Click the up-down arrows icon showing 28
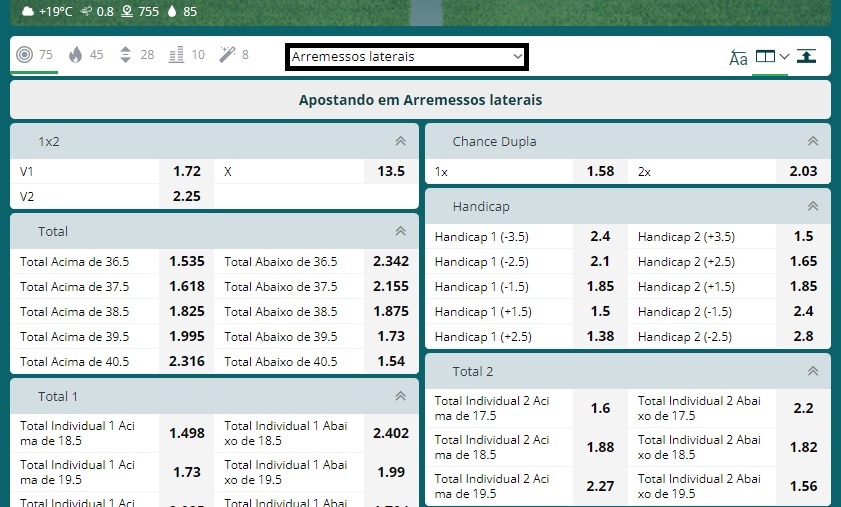 click(x=126, y=55)
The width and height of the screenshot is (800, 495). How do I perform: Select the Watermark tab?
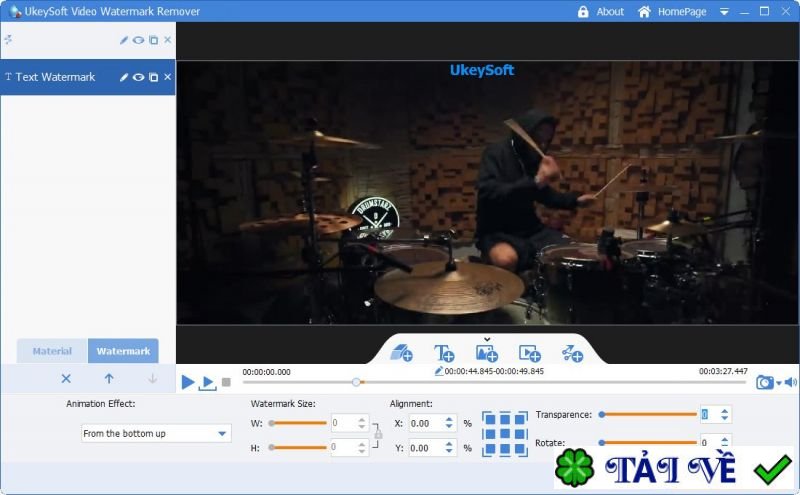point(123,351)
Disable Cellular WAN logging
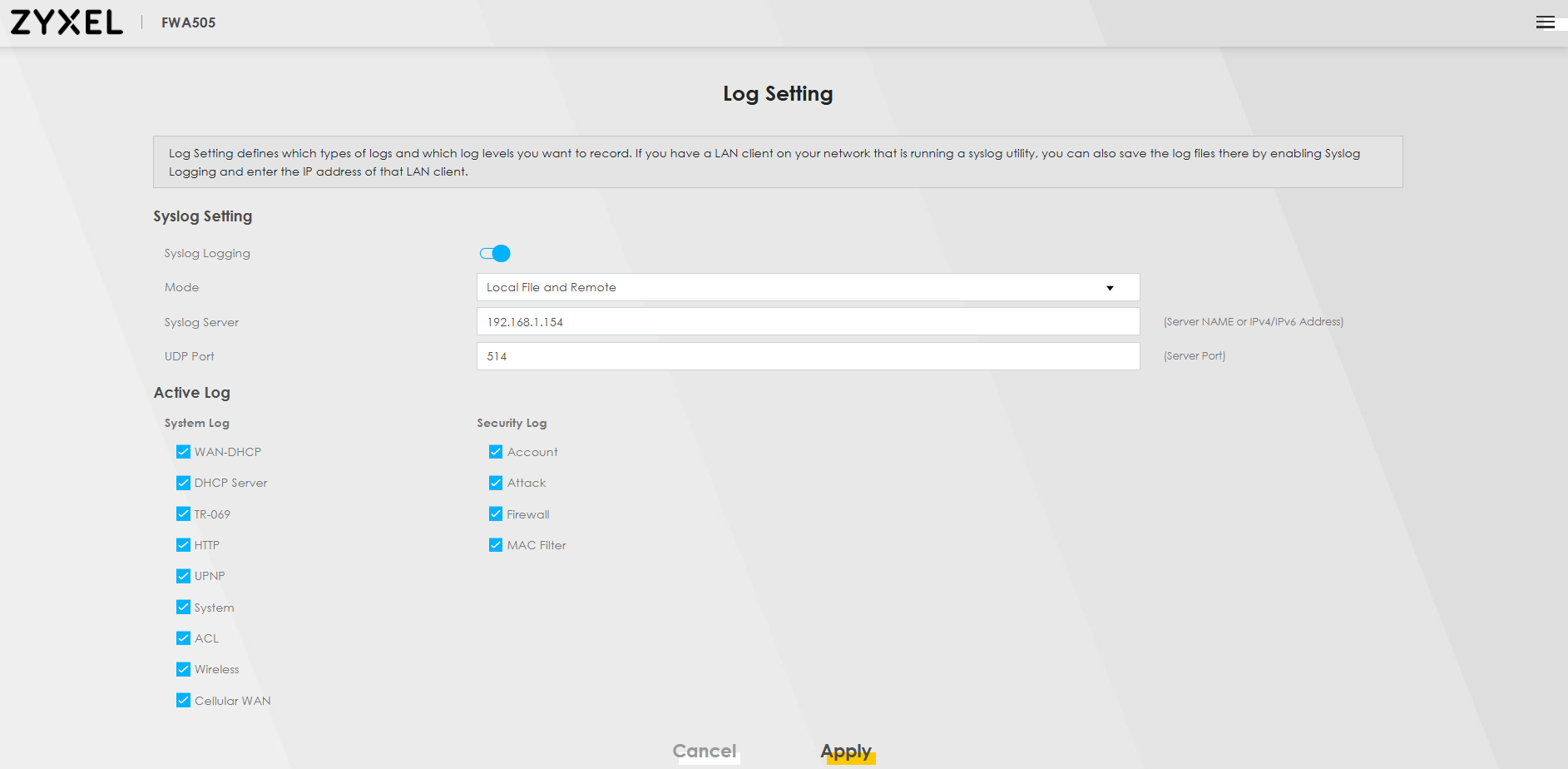 click(183, 700)
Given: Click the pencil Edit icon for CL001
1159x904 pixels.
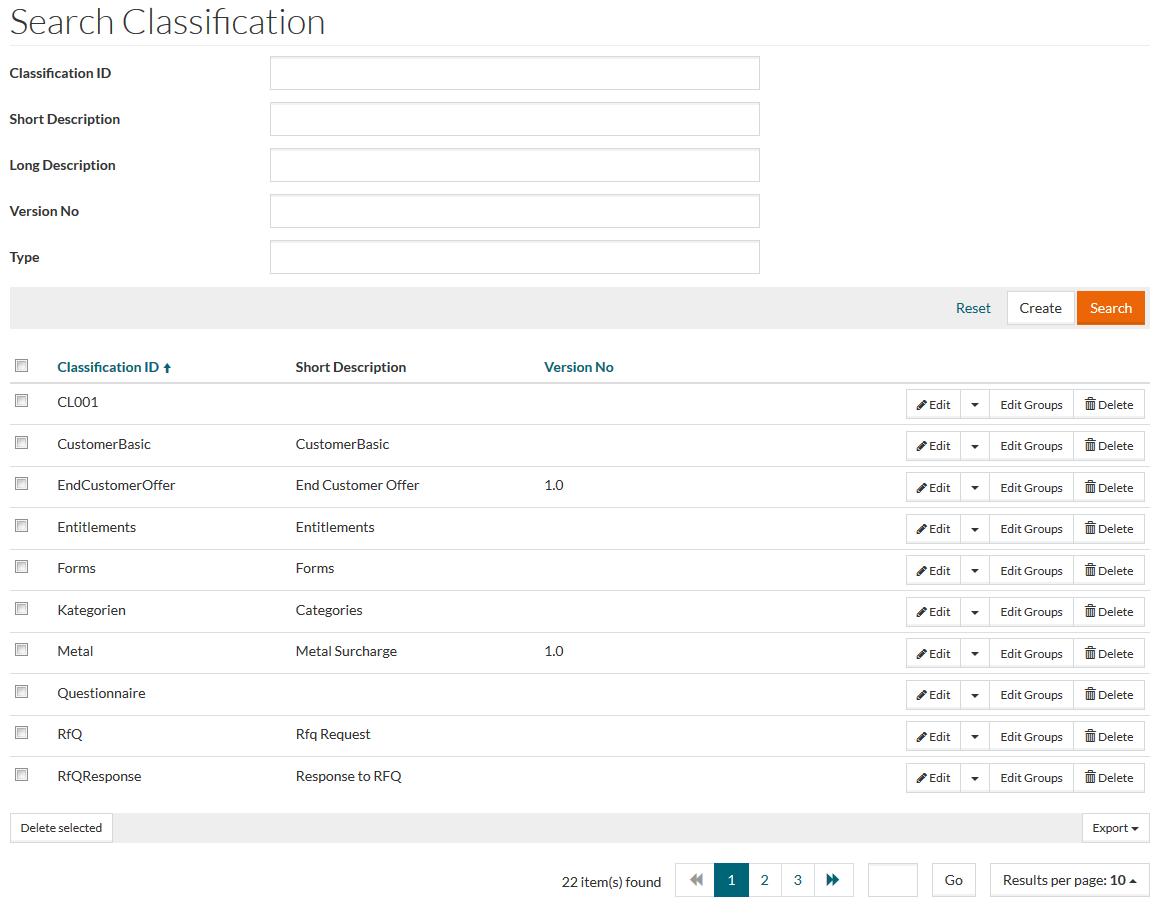Looking at the screenshot, I should click(922, 405).

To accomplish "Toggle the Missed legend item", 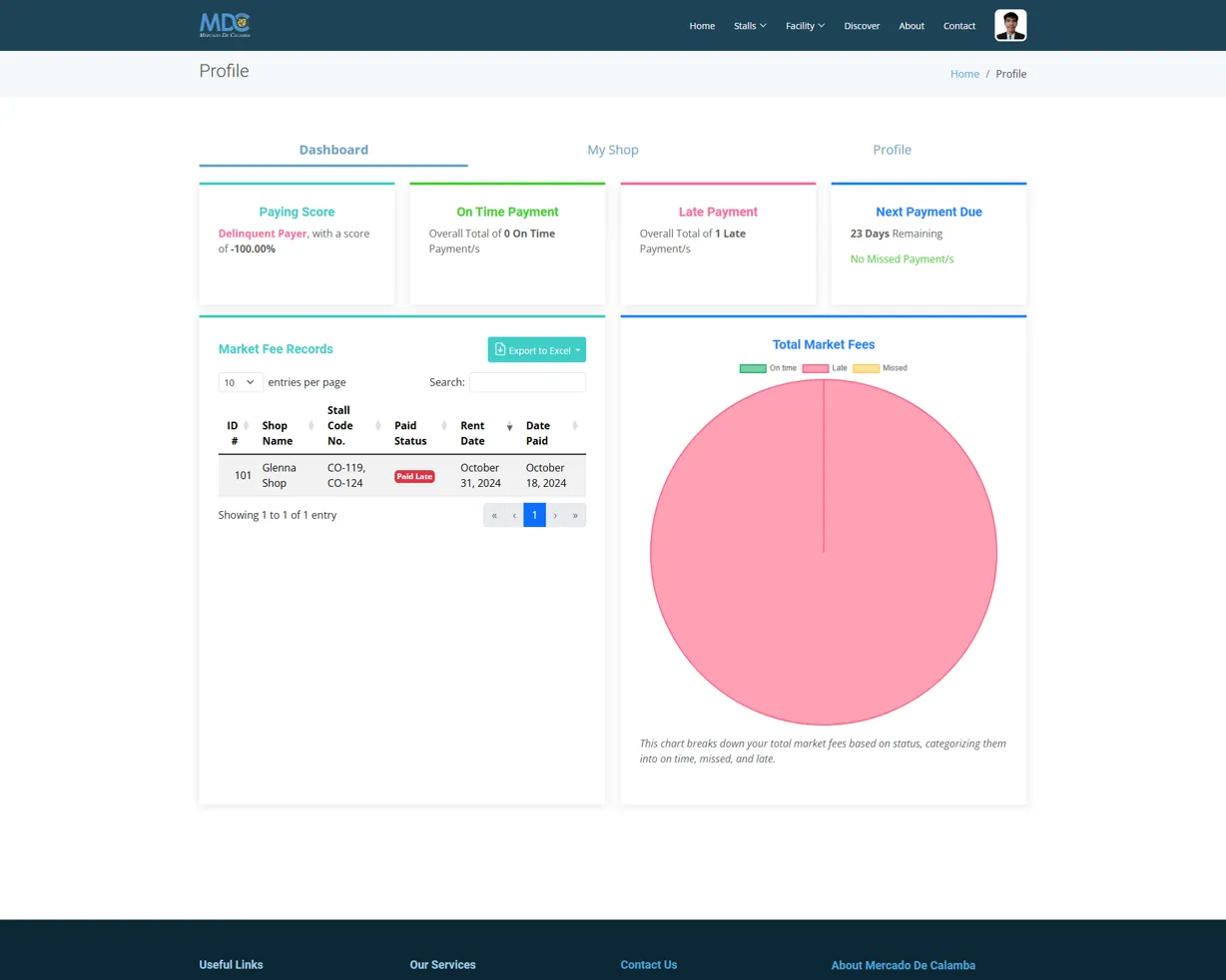I will pos(880,368).
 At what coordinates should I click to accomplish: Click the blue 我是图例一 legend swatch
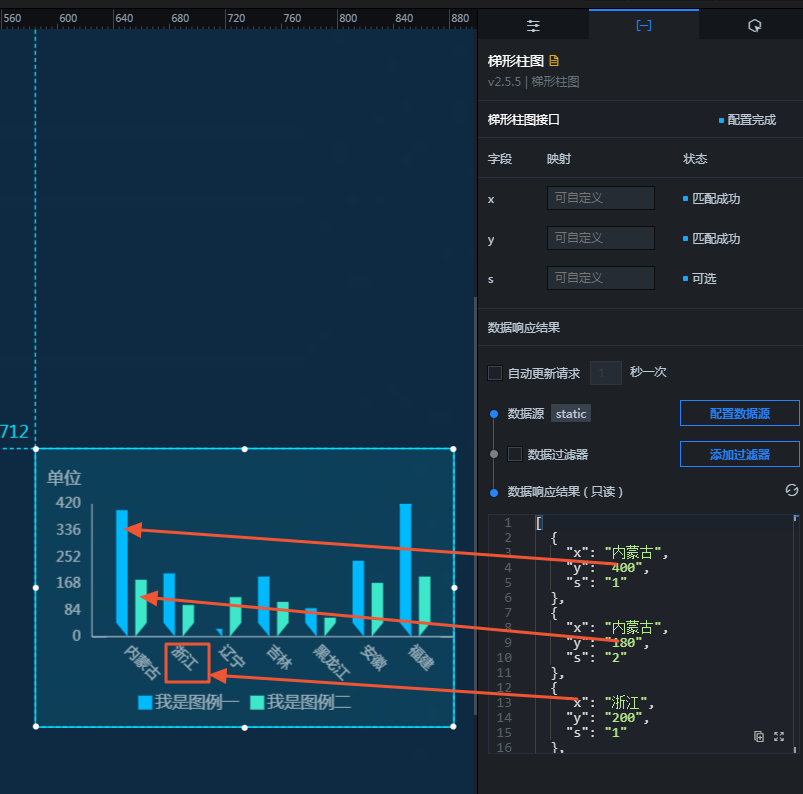point(145,702)
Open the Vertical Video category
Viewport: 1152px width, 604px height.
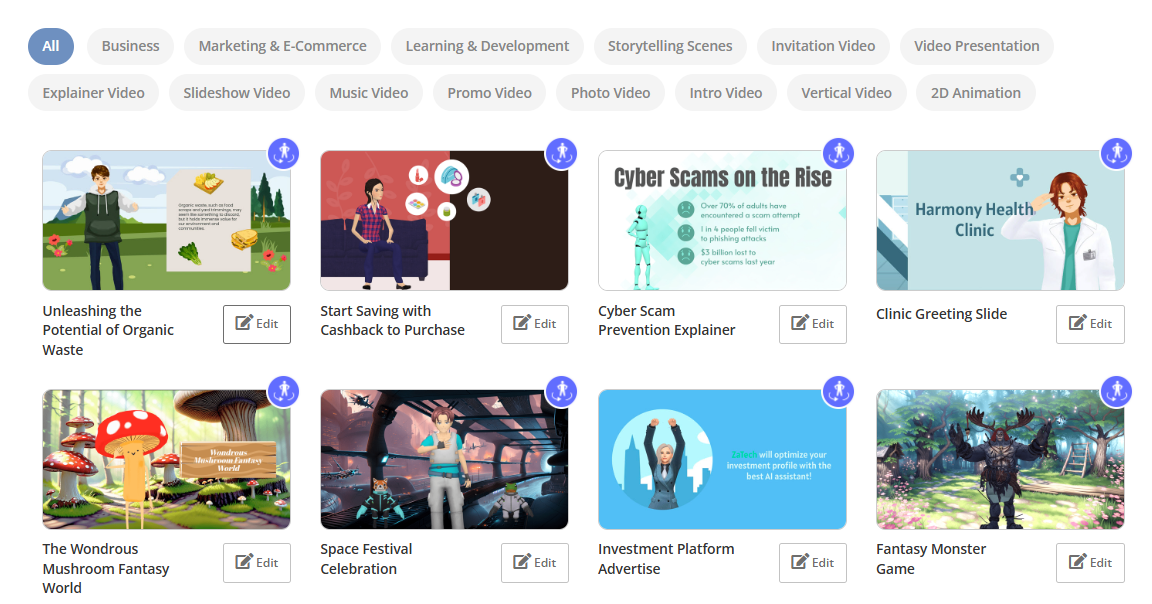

## EXERCISE REQUIREMENTS
Update the stretch of items from the line with "Open the Vertical Video category" through the end of the items, replacing "Vertical Video" with "Horizontal Video" and keeping everything else unchanged. Leave the pictures out of your answer.

## OUTPUT OF THE TASK
Open the Horizontal Video category
Viewport: 1152px width, 604px height.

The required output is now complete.